[Stored data entries]
□ □ □ □ □ □ □

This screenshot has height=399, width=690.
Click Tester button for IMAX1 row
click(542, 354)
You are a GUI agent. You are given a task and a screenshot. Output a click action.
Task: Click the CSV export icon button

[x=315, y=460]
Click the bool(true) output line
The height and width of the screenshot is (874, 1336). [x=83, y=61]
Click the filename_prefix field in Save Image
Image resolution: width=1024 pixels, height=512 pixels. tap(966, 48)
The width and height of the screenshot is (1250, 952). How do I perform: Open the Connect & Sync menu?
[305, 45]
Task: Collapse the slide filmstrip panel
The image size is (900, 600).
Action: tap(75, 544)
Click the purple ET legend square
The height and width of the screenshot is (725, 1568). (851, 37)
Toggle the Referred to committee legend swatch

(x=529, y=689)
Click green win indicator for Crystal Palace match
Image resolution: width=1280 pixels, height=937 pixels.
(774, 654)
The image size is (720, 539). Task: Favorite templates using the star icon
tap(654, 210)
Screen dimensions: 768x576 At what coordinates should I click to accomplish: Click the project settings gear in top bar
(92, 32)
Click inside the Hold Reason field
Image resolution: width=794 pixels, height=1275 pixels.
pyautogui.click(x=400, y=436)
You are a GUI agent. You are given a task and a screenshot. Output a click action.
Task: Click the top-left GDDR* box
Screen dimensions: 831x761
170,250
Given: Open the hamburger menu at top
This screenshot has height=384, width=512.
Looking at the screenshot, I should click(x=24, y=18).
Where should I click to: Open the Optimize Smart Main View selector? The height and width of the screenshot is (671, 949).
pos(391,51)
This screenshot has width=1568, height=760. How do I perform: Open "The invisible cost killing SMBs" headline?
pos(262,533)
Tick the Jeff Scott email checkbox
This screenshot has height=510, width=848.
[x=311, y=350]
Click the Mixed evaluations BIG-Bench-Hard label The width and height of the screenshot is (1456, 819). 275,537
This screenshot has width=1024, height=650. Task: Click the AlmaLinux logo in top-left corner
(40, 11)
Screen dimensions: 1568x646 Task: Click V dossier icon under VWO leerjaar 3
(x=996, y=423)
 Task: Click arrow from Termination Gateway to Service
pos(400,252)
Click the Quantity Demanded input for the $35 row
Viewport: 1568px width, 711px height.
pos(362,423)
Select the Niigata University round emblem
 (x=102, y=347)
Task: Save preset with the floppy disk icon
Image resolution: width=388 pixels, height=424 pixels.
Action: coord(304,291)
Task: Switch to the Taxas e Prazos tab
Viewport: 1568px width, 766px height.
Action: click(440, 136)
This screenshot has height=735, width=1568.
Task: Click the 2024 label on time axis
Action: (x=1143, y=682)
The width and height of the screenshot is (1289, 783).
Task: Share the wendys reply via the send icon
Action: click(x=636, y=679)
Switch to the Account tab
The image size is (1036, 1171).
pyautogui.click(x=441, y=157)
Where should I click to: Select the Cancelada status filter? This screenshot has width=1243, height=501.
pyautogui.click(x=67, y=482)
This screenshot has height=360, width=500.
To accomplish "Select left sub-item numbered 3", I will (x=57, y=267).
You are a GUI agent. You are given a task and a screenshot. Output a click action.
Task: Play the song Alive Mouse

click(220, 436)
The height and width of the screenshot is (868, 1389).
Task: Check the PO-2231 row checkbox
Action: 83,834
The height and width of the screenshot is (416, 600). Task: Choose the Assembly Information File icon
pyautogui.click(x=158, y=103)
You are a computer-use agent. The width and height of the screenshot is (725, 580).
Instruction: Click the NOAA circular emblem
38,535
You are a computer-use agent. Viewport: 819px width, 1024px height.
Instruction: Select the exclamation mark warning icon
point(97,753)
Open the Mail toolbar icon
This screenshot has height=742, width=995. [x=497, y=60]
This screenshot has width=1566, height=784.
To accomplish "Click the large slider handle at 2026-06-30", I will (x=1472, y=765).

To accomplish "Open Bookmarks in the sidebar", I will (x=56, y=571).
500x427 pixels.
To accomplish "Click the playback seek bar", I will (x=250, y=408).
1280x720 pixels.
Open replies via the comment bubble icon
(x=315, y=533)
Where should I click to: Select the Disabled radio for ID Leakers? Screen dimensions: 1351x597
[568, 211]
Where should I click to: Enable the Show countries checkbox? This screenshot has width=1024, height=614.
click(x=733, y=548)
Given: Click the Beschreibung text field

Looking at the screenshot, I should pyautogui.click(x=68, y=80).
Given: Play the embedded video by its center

□ □ □ □ □ □ □

Activity: Give the entries again exactly as they stand.

Reply to the task:
This screenshot has height=399, width=690.
Click Tester button for IMAX1 row
click(542, 354)
You are a GUI agent. You are given a task and a screenshot. Output a click action.
Task: Click the CSV export icon button

[x=315, y=460]
Click the bool(true) output line
The height and width of the screenshot is (874, 1336). [x=83, y=61]
Click the filename_prefix field in Save Image
Image resolution: width=1024 pixels, height=512 pixels. tap(966, 48)
The width and height of the screenshot is (1250, 952). How do I perform: Open the Connect & Sync menu?
[305, 45]
Task: Collapse the slide filmstrip panel
The image size is (900, 600).
Action: tap(75, 544)
Click the purple ET legend square
The height and width of the screenshot is (725, 1568). (851, 37)
Toggle the Referred to committee legend swatch

(x=529, y=689)
Click green win indicator for Crystal Palace match
Image resolution: width=1280 pixels, height=937 pixels.
(774, 654)
The image size is (720, 539). Task: Favorite templates using the star icon
tap(654, 210)
Screen dimensions: 768x576 At what coordinates should I click to accomplish: Click the project settings gear in top bar
(92, 32)
Click inside the Hold Reason field
Image resolution: width=794 pixels, height=1275 pixels.
pyautogui.click(x=400, y=436)
You are a GUI agent. You are given a task and a screenshot. Output a click action.
Task: Click the top-left GDDR* box
Screen dimensions: 831x761
170,250
Given: Open the hamburger menu at top
This screenshot has height=384, width=512.
Looking at the screenshot, I should click(x=24, y=18).
Where should I click to: Open the Optimize Smart Main View selector? The height and width of the screenshot is (671, 949).
pos(391,51)
This screenshot has width=1568, height=760. How do I perform: Open "The invisible cost killing SMBs" headline?
pos(262,533)
Tick the Jeff Scott email checkbox
This screenshot has height=510, width=848.
[x=311, y=350]
Click the Mixed evaluations BIG-Bench-Hard label The width and height of the screenshot is (1456, 819). 275,537
This screenshot has width=1024, height=650. Task: Click the AlmaLinux logo in top-left corner
(40, 11)
Screen dimensions: 1568x646 Task: Click V dossier icon under VWO leerjaar 3
(x=996, y=423)
 Task: Click arrow from Termination Gateway to Service
pos(400,252)
Click the Quantity Demanded input for the $35 row
Viewport: 1568px width, 711px height.
pos(362,423)
Select the Niigata University round emblem
 (x=102, y=347)
Task: Save preset with the floppy disk icon
Image resolution: width=388 pixels, height=424 pixels.
Action: coord(304,291)
Task: Switch to the Taxas e Prazos tab
Viewport: 1568px width, 766px height.
Action: click(440, 136)
This screenshot has height=735, width=1568.
Task: Click the 2024 label on time axis
Action: (x=1143, y=682)
The width and height of the screenshot is (1289, 783).
Task: Share the wendys reply via the send icon
Action: click(x=636, y=679)
Switch to the Account tab
The image size is (1036, 1171).
pyautogui.click(x=441, y=157)
Where should I click to: Select the Cancelada status filter? This screenshot has width=1243, height=501.
pyautogui.click(x=67, y=482)
This screenshot has height=360, width=500.
To accomplish "Select left sub-item numbered 3", I will (x=57, y=267).
You are a GUI agent. You are given a task and a screenshot. Output a click action.
Task: Play the song Alive Mouse

click(220, 436)
The height and width of the screenshot is (868, 1389).
Task: Check the PO-2231 row checkbox
Action: 83,834
The height and width of the screenshot is (416, 600). Task: Choose the Assembly Information File icon
pyautogui.click(x=158, y=103)
You are a computer-use agent. The width and height of the screenshot is (725, 580).
Instruction: Click the NOAA circular emblem
38,535
You are a computer-use agent. Viewport: 819px width, 1024px height.
Instruction: Select the exclamation mark warning icon
point(97,753)
Open the Mail toolbar icon
This screenshot has height=742, width=995. [x=497, y=60]
This screenshot has width=1566, height=784.
To accomplish "Click the large slider handle at 2026-06-30", I will (x=1472, y=765).

To accomplish "Open Bookmarks in the sidebar", I will (x=56, y=571).
500x427 pixels.
To accomplish "Click the playback seek bar", I will (x=250, y=408).
1280x720 pixels.
Open replies via the comment bubble icon
(x=315, y=533)
Where should I click to: Select the Disabled radio for ID Leakers? Screen dimensions: 1351x597
[568, 211]
Where should I click to: Enable the Show countries checkbox? This screenshot has width=1024, height=614.
click(x=733, y=548)
Given: Click the Beschreibung text field

Looking at the screenshot, I should pyautogui.click(x=68, y=80).
Given: Play the embedded video by its center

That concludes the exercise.